Opening sentence: “My toenail has blackened and I’ve to pull to get it off.”
We are thrown straight into the action in this dystopian read: Ireland is now a barren, desolate place where any humans still alive spend their time protecting themselves against skrake – zombie-like creatures that roam the country – and trying to gather enough food, water and shelter for basic survival: This is the only way of life there is now. Last Ones Left Alive is narrated by 13-year-old Orpen (named after the Irish painter, William Orpen) and we meet her as she’s taking a difficult and dangerous journey across mainland Ireland, having left the isolated (and skrake-free) island she grew up on. She’s trying to find Phoenix City, a place – she hopes – where there will be other people who can help her and help Maeve, who has been bitten by a skrake…

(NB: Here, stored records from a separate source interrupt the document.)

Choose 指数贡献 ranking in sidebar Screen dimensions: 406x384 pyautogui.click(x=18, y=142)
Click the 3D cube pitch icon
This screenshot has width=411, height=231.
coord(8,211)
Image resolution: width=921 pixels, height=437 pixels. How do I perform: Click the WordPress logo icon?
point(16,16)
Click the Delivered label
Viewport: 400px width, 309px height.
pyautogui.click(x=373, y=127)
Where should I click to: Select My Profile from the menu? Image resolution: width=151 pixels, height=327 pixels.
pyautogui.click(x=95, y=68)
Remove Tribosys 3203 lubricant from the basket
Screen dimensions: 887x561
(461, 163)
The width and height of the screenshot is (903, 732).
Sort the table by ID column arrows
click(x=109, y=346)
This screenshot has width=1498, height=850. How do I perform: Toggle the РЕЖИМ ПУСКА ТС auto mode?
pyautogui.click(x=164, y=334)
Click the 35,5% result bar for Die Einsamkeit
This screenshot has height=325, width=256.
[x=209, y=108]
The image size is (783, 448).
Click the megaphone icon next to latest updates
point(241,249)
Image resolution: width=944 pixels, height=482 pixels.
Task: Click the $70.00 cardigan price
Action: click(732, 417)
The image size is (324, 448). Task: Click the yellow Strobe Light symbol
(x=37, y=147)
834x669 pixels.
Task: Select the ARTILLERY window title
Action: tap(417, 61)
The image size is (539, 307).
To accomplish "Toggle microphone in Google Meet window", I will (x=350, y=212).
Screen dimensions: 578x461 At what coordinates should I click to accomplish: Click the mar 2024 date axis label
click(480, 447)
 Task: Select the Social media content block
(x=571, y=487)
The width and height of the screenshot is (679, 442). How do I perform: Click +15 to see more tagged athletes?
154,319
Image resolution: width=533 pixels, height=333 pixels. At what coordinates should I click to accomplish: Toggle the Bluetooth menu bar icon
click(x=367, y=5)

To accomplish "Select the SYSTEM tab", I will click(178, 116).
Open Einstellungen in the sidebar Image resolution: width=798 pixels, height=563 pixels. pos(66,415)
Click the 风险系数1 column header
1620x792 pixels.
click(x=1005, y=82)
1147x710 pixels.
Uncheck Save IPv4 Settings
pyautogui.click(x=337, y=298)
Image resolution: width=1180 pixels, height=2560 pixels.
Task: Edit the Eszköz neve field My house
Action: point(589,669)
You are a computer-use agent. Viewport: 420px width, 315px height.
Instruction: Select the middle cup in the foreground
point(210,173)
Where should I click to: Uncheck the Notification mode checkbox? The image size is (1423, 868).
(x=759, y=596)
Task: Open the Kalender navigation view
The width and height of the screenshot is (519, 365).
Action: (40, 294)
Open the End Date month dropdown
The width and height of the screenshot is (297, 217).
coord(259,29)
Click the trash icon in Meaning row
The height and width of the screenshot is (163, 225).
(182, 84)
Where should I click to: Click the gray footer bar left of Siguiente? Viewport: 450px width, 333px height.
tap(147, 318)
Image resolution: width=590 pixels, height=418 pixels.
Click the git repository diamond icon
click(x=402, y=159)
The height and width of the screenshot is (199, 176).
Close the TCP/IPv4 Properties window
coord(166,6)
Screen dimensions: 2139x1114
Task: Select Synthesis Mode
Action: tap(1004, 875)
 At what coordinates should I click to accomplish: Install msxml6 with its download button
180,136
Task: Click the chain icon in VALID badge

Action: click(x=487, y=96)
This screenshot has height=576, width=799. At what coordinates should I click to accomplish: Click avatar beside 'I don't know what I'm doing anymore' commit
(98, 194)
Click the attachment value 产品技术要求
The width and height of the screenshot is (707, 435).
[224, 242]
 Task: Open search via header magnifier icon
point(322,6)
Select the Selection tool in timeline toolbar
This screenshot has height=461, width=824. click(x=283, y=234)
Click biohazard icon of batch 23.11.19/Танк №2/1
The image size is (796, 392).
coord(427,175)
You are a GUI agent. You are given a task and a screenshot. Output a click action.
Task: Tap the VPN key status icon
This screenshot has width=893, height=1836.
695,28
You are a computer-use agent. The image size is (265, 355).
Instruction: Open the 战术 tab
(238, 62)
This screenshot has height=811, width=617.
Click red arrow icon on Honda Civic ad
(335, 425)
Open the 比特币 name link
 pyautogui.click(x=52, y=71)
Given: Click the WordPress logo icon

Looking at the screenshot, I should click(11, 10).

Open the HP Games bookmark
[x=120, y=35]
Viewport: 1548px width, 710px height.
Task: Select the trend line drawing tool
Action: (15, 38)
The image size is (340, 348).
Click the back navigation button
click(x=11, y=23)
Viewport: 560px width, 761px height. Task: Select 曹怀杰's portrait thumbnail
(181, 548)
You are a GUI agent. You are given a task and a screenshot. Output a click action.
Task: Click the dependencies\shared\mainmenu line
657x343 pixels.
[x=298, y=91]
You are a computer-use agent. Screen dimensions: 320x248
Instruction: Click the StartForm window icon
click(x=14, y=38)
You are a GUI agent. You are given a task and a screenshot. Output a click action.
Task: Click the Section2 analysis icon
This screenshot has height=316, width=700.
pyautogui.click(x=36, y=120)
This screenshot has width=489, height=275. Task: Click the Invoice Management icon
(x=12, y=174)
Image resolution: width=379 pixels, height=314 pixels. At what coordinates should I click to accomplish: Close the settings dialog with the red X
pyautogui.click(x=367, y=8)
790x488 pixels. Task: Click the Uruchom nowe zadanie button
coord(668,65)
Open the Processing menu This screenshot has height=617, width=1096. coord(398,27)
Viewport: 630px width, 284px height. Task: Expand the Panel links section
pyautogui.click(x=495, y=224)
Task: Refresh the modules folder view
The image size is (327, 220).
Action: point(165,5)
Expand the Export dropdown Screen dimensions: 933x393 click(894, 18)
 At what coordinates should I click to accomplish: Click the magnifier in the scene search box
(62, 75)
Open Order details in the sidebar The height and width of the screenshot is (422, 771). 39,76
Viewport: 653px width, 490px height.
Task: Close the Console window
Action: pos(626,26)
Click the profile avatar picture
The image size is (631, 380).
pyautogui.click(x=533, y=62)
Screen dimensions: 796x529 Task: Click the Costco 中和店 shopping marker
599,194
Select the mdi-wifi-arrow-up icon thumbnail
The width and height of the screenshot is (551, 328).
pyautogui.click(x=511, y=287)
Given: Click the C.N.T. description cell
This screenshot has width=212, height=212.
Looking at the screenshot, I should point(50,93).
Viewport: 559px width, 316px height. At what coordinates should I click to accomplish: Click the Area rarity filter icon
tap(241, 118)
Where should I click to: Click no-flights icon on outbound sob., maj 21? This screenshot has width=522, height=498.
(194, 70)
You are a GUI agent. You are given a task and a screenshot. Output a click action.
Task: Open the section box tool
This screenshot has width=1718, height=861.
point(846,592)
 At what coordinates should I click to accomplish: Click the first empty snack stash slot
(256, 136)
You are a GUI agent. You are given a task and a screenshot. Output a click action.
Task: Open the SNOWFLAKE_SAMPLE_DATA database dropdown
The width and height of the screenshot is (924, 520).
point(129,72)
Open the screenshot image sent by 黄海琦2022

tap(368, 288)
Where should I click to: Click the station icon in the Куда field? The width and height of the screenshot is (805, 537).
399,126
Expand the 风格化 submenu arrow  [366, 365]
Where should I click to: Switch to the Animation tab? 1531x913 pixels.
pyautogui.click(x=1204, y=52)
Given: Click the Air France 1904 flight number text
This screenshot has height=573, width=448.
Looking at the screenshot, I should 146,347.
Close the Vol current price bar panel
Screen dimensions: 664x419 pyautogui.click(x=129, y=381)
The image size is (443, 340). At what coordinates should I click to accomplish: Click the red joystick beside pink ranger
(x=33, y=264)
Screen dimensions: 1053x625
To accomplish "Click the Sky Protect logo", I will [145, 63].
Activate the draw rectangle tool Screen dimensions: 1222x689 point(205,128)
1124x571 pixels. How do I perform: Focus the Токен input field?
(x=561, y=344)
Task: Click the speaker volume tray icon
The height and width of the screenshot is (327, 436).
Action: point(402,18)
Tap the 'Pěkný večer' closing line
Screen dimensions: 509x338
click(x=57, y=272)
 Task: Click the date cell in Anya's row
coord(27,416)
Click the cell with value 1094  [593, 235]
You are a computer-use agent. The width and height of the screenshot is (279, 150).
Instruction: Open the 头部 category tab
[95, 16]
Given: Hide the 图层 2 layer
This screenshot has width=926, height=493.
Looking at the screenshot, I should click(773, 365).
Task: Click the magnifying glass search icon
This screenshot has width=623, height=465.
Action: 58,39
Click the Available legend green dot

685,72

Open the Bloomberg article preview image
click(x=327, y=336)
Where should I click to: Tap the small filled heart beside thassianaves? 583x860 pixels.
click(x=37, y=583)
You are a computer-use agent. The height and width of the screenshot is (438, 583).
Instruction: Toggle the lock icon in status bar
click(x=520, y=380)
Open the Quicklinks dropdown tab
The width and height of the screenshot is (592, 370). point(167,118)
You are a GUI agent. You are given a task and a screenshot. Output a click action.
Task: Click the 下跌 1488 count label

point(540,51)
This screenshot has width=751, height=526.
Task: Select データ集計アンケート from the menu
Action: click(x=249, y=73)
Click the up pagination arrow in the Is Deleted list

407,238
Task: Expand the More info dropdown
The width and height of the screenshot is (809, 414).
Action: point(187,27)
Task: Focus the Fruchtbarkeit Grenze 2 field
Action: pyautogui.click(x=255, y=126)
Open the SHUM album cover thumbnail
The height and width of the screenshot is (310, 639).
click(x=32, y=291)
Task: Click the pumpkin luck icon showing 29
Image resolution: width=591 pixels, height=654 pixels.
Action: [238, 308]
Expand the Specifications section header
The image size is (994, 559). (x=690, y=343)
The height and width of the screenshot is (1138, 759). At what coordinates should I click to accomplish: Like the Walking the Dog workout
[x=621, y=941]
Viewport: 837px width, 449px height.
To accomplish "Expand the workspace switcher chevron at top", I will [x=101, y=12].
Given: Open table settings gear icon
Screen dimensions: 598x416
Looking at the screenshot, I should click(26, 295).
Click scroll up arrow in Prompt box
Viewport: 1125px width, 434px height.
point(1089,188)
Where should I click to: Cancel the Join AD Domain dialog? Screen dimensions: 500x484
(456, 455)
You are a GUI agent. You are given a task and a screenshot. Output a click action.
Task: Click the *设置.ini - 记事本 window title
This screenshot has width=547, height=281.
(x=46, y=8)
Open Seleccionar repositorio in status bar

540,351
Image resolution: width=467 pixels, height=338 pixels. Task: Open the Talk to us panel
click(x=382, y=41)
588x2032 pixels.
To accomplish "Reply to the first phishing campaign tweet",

The chapters alternate between Orpen’s present situation and her past. As well as following her perilous journey, we learn that her mother and Maeve moved to an island off the west coast of Ireland when Orpen’s mother was pregnant with her. On Slanbeg, (the island) Orpen was born and had a fairly idyllic childhood – given the circumstances – until, age seven, her training for survival began, spearheaded by Maeve,“Mam taught me about how to live, so she did, but Maeve taught me about how to survive.” Orpen was raised knowing that skrake were her enemy, but not why they exist. Maeve and Orpen’s mother are from a time before skrake so tried to shelter her and didn’t fill her in on what actually happened.
My first instinct when I finished reading was, ‘well, I still have lots of questions about the plot that this book didn’t answer’ and usually that would be a negative for me, but after thinking about it, I realised I was focusing on the wrong thing. Sure, we are never told how a zombie (skrake) apocalypse took over Ireland, nor are we given a detailed history of any of the characters. We literally only know what Orpen knows, so as a point-of-view narrative, it’s brilliant. Just like Orpen, we are in the dark about the dystopian world she finds herself born into. This leads both Orpen and us – the readers – to constantly question things, be confused, fearful and have to fight hard against the feelings of desolation. All this combines to create a powerfully evocative story that truly puts you in the mind of the lead character. And what a character she is: “Anger’s more useful than sadness or fear. I hold it tight to me: I shape it into plans.” Her training has given her resilience and physical strength, but it’s her determination, personal growth and sense of moral justice that make her so endearing.
Last Ones Left Alive was a very different read for me (anything vaguely zombie-themed is not a book I would have necessarily picked off the shelf) but I’m so glad it came my way. Dystopian stories seem to be everywhere right now (I watched Bird Box while reading this, so my sense of impending doom really piqued the other night!) probably triggered by the fact that real world events seem to be on a slippery dystopian slope. This makes characters like Orpen even more powerful: Yes, sometimes the world crumbles around you, out of your control, but that doesn’t mean you have to give up hope or lose your focus.
It’s a truly impressive debut from Irish author Sarah Davis-Goff; she took such a well-known theme and gave it a fresh, visceral and – most importantly – human spin, so that days later I’m still thinking about Orpen.
Published by Tinder Press March 2019 / 288 pages / I was kindly sent this book in exchange for an honest review.